April 13, 2010
by Canadian Architect
Crawford Bay Elementary Secondary School, designed by KMBR Architects Planners Inc., was recognized with a WoodWORKS! BC Wood Design Award. It is the third such award in four years for KMBR: in 2006, the firm was honoured with the Architect Award for the design of the Moricetown Gas Bar, and in 2008, won in the category of Western Red Cedar (Non-Residential) for the design of UBC’s Walter C. Koerner Forestry Research Lodge on Loon Lake.
The school, which has already received a SAB Canadian Green Building Award and a Fortis BC PowerSense Conservation Excellence Award, won in the category of Institutional Wood Design with a value of less than $10 million.

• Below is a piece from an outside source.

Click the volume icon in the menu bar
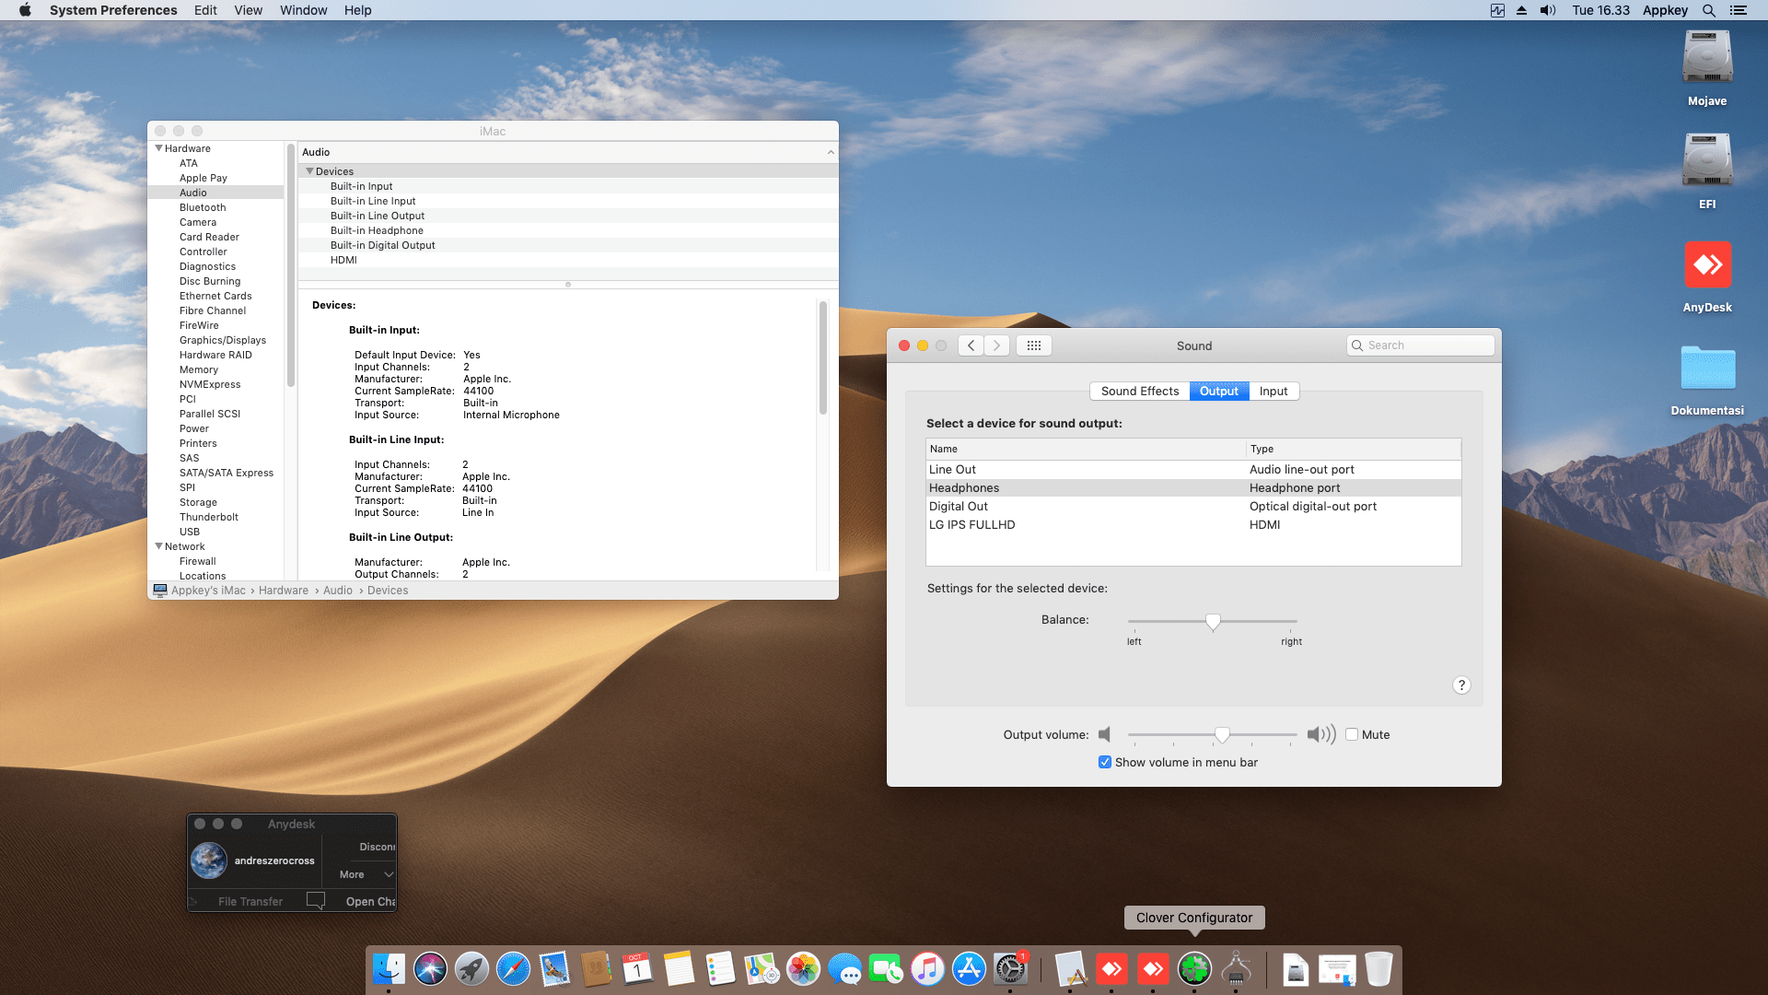This screenshot has height=995, width=1768. 1548,10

“We’ve always felt that Crawford Bay was a very special project,” says the project’s leader and KMBR partner Witmar Abele. “It’s very humbling to see it be acknowledged not only for its many sustainable features, but also for the overall quality of the design.”

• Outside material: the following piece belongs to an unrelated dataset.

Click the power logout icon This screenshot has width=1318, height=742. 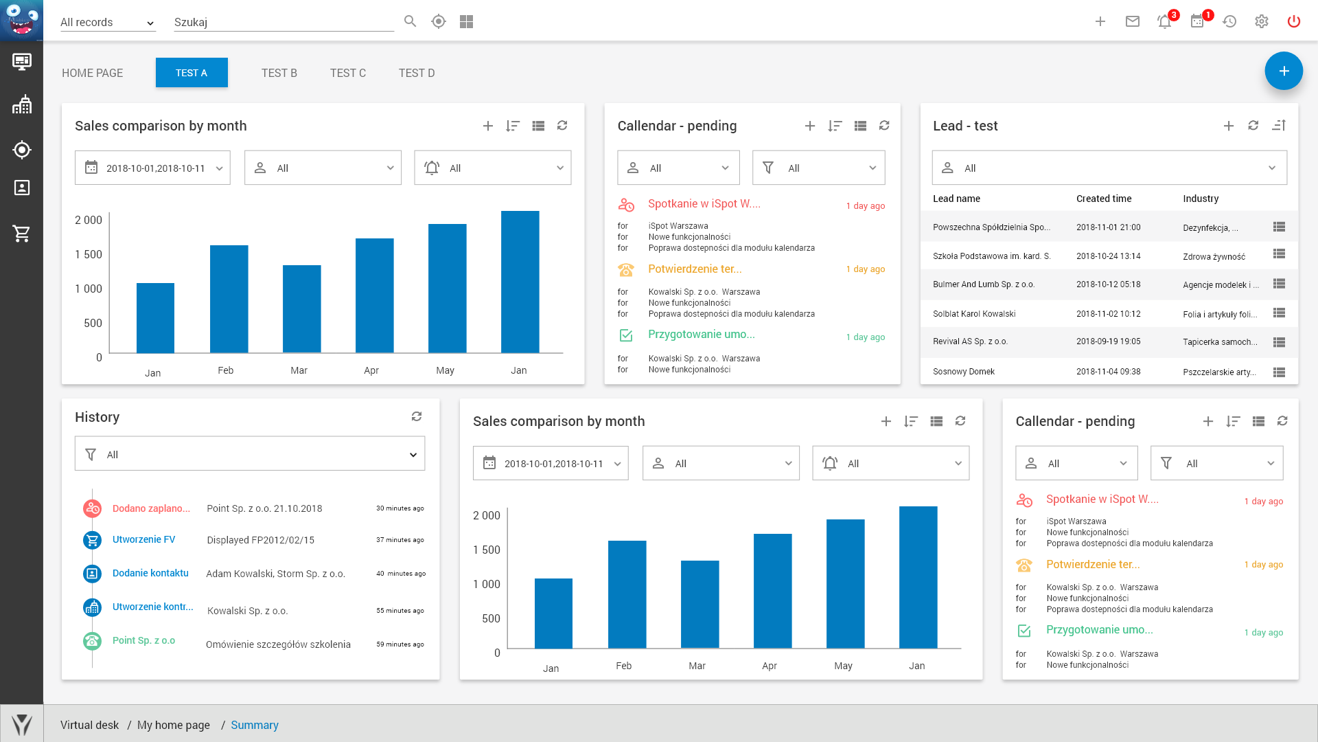pos(1294,21)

The awards are given out annually by the Canadian Wood Council, whose Wood WORKS! initiative promotes the use of wood in non-residential construction, and recognizes those in the architecture and engineering fields who showcase the strength, beauty, and sustainability of wood in their work.
According to the Council, the Wood Design Awards “bring together people from various sectors to celebrate leadership and innovation,” and “serve as an opportunity to publicly recognize and encourage continued excellence in the building and design community and in the forest industry.”
KMBR’s latest award-winning project saw the replacement of a 200-student elementary/secondary school, originally built in the late 1940s, in the small rural town on the east shore of Kootenay Lake in southeastern British Columbia. Given the significance of the forestry industry in this small community, as well as the importance of sustainability to both KMBR and the area residents, the design of the new school relies heavily on the use of locally produced wood products, resulting in several invaluable outcomes.
The use of locally produced wood products avoided the shipping of materials from afar, and thereby reduced the new school’s environmental footprint. The use of wood was also an intentional, socially responsible move in that it created local employment – for both the lumber industry and local carpenters – thus greatly stimulating the local economy.
That such positive benefits of designing with wood are being increasingly recognized by designers and clients alike is greatly encouraging for Abele. “When used properly, wood is an incredibly versatile and sustainable material,” he says. “But just as importantly, it makes for warm, welcoming, beautiful buildings.”